Comprender qué significa el marrón resulta difícil. El rojo -vivo y no siempre socialista- da muchas pistas de su tradición. Menos vivo y, sobre todo, carente de simbolismo político es el marrón. ¿Representa la extrema derecha europea, como Alternativa por Alemania o los eurocéntricos y extremos de los países nórdicos? Para Gilman, sí. Aunque puede ser sujeto de una extensión conceptual, para incluir a la derecha moderada.
Intelectuales de extrema derecha en Europa, como Renaud Camus y Pentty Linkola, justifican las medidas antimigratorias para “proteger la ecología” de sus países y volver a la política de “un hijo” en el sur global a cambio de ayuda proveniente de los países desarrollados.
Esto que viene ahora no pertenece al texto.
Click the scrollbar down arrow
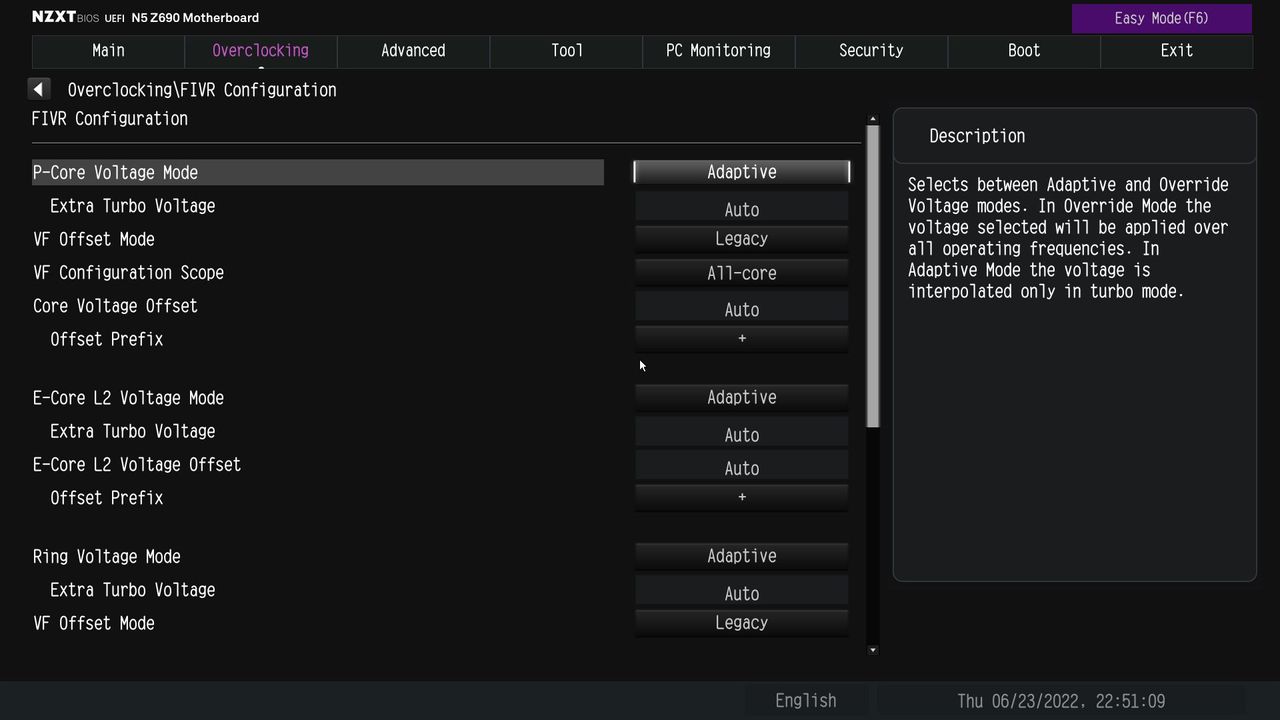The image size is (1280, 720). pyautogui.click(x=873, y=650)
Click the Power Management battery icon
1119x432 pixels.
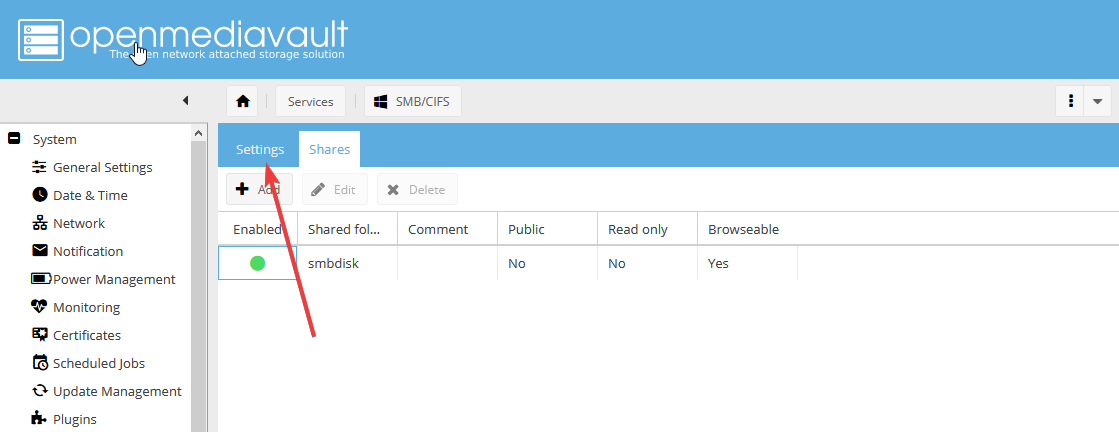41,279

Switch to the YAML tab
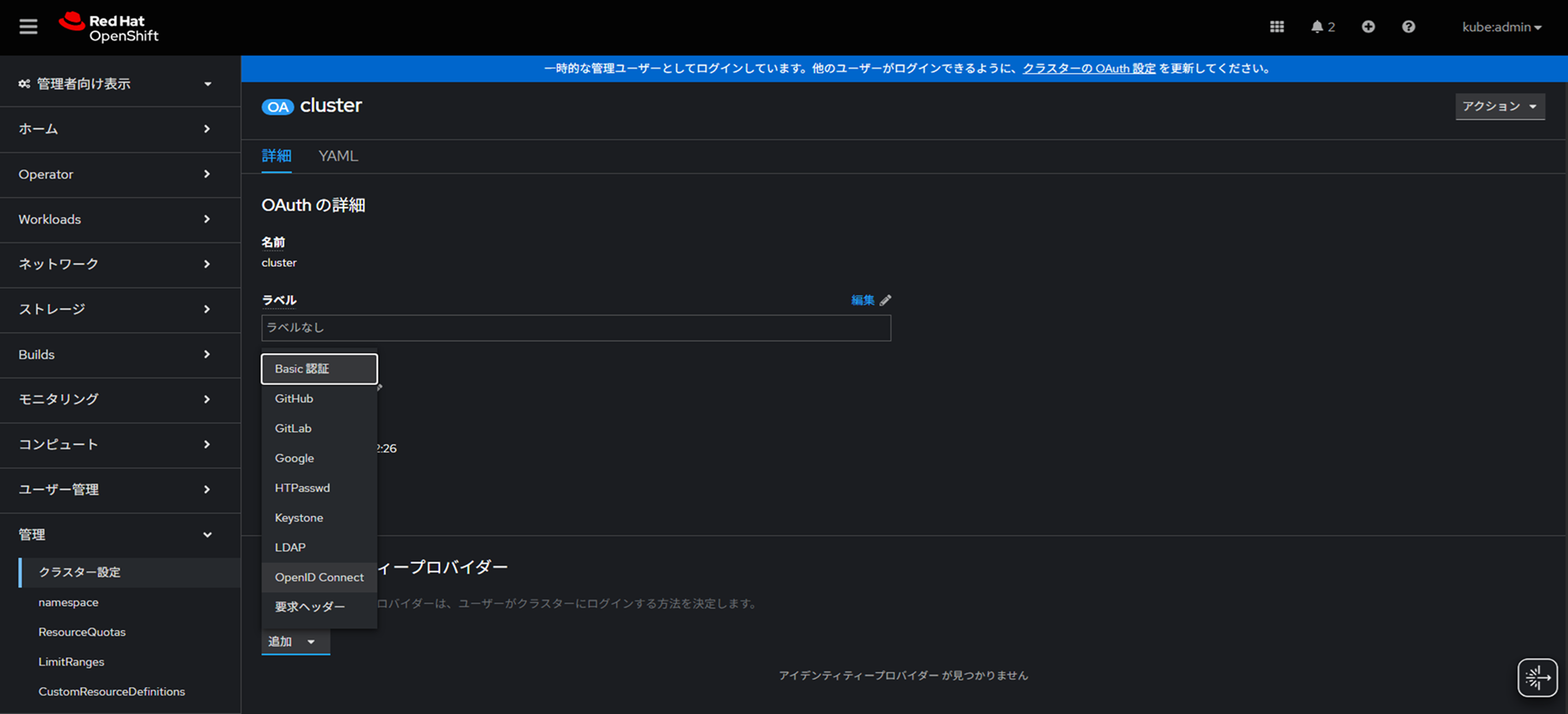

Pero la derecha tiene más versiones. Merkel ha ganado elecciones bajo la premisa de eliminar la energía nuclear y adoptar medidas para impulsar el desarrollo sostenible. En Inglaterra, Cameron expandió el sentido del bienestar social bajo la premisa del goce del medio ambiente y Macron fue el impulsor del Acuerdo de París.
El terreno de la causa ambiental y su sentido moral, sin embargo, sigue estando en la izquierda o el centro. El movimiento “Extinction Rebellion”, liderado por la popular Greta Thurnberg, es la muestra de ello. Millones de personas, muchas de ellas jóvenes menores de 30 años, protestan cada viernes contra gobiernos que, dicen, representan intereses corporativos y nos llevan al precipicio por el calentamiento global.
La inacción climática es una amenaza real. Descarbonizar las economías antes de 2025, petición de Extinction Rebellion, es urgente. Hacerlo de una manera ponderada entre los intereses de todos es la gran cuestión, o pregunta. En un análisis en Prospect Magazine se explica que hacerlo en Reino Unido representaría “parques eólicos del doble del tamaño de Gales, el reemplazo de calderas de gas en más de 22 millones de hogares, la gran mayoría de los países que se vuelven veganos y estricto racionamiento de los viajes aéreos”.
¿Es posible? ¿No se destruiría el consenso popular sobre la amenaza del cambio climático? Nuevas respuestas para descarbonizar la economía deben venir desde otros sectores políticos.
El ambientalismo no sólo es “sandía”, no sólo es de los partidos “verdes”, es de todos, de toda la política.
*Pablo Uribe Ruan es Candidato a MPhil en la Universidad de Oxford.